**MATERIALS PROVIDED**

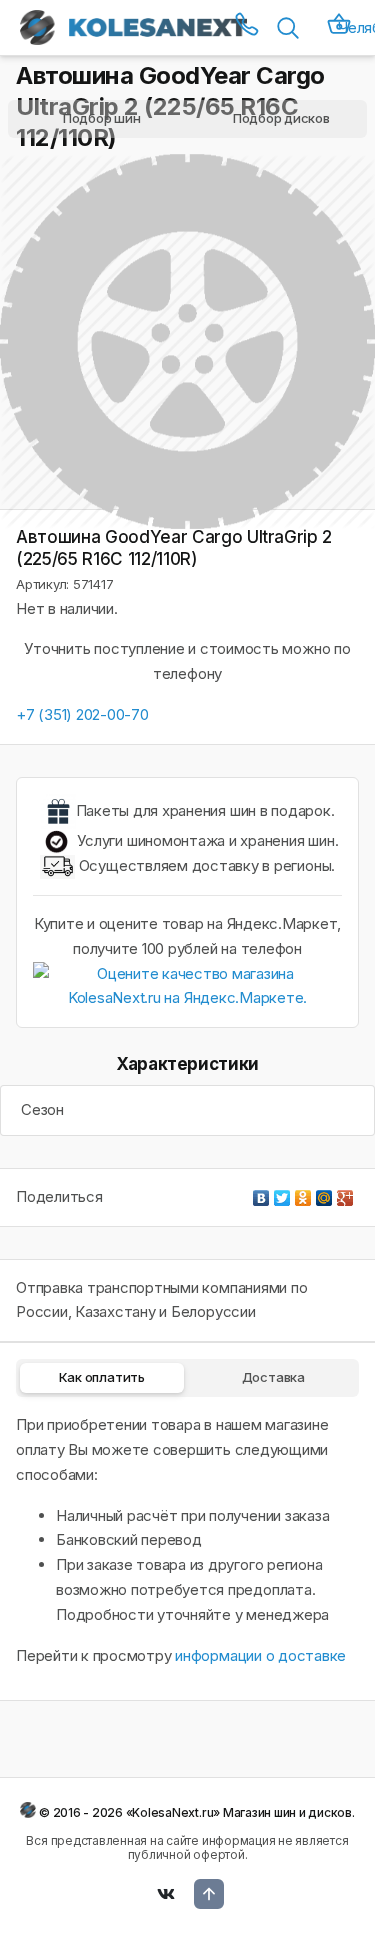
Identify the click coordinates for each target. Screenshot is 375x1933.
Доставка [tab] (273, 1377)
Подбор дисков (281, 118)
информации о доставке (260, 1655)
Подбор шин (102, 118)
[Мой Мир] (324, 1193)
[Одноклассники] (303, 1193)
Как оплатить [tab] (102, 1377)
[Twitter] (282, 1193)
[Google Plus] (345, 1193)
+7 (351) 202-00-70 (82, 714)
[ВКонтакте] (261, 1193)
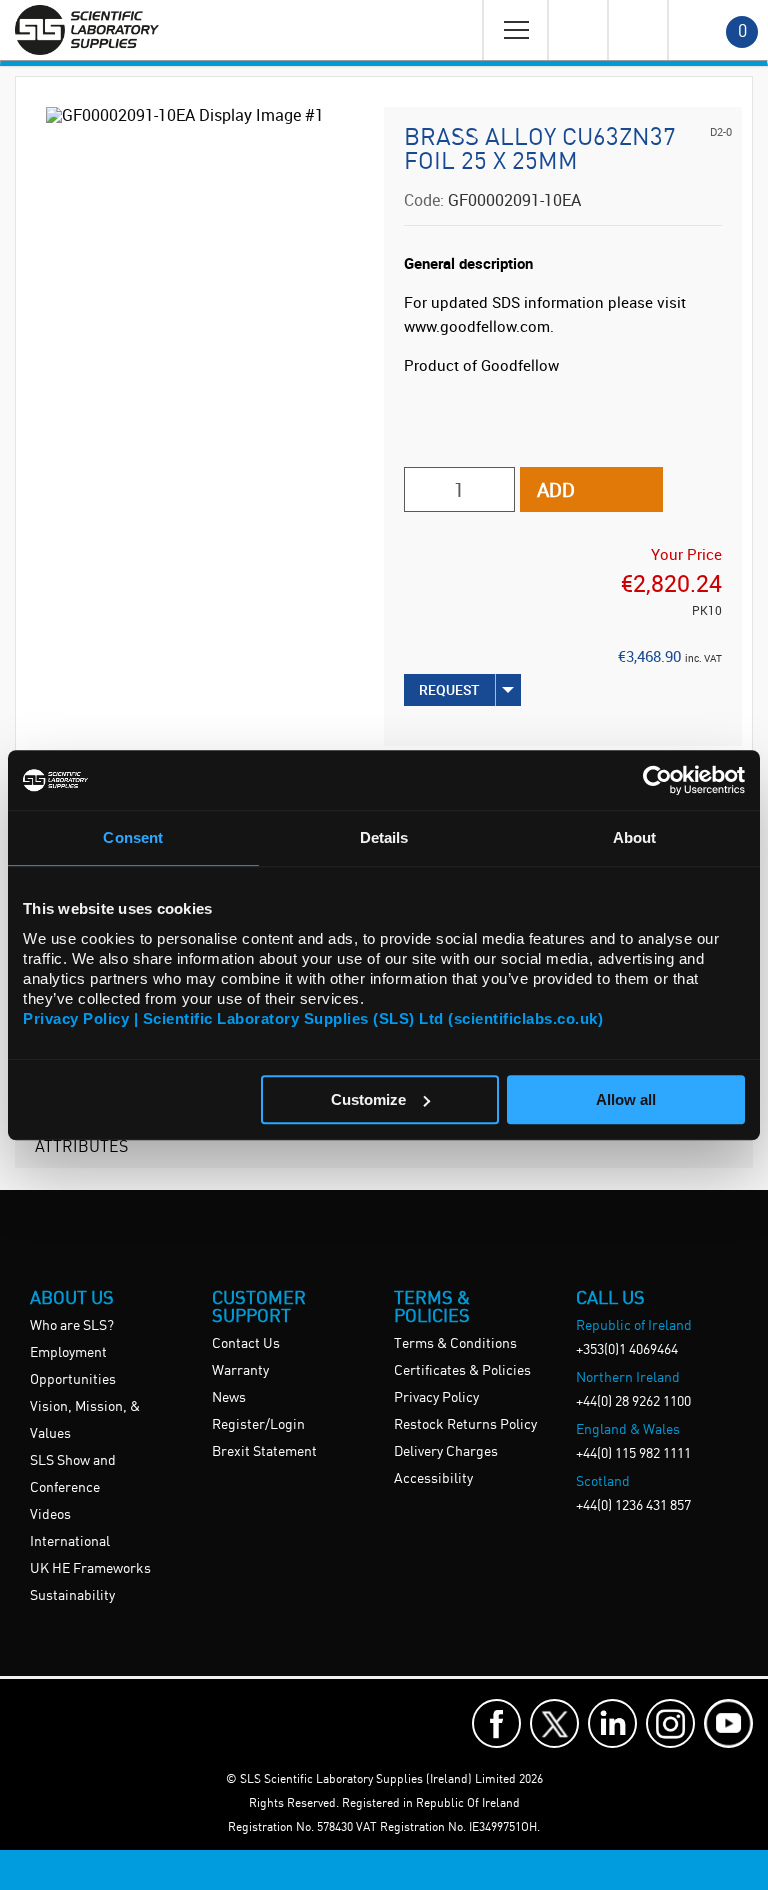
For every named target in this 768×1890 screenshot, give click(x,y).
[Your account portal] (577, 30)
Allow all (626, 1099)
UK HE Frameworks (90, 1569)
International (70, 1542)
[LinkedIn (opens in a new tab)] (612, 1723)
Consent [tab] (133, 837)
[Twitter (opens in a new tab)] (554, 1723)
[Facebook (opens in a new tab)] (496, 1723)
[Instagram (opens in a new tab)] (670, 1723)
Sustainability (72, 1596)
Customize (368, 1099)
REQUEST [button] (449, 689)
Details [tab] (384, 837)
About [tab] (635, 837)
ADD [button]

**ACTION ITEM**
Reproduce the whole listing verbatim and keep all pictures out of it.

**OUTPUT**
Identify the click coordinates for each target. Screenshot is 375x1933.
Доставка [tab] (273, 1377)
Подбор дисков (281, 118)
информации о доставке (260, 1655)
Подбор шин (102, 118)
[Мой Мир] (324, 1193)
[Одноклассники] (303, 1193)
Как оплатить [tab] (102, 1377)
[Twitter] (282, 1193)
[Google Plus] (345, 1193)
+7 (351) 202-00-70 (82, 714)
[ВКонтакте] (261, 1193)
For every named target in this 768×1890 screenshot, give click(x,y).
[Your account portal] (577, 30)
Allow all (626, 1099)
UK HE Frameworks (90, 1569)
International (70, 1542)
[LinkedIn (opens in a new tab)] (612, 1723)
Consent [tab] (133, 837)
[Twitter (opens in a new tab)] (554, 1723)
[Facebook (opens in a new tab)] (496, 1723)
[Instagram (opens in a new tab)] (670, 1723)
Sustainability (72, 1596)
Customize (368, 1099)
REQUEST [button] (449, 689)
Details [tab] (384, 837)
About [tab] (635, 837)
ADD [button]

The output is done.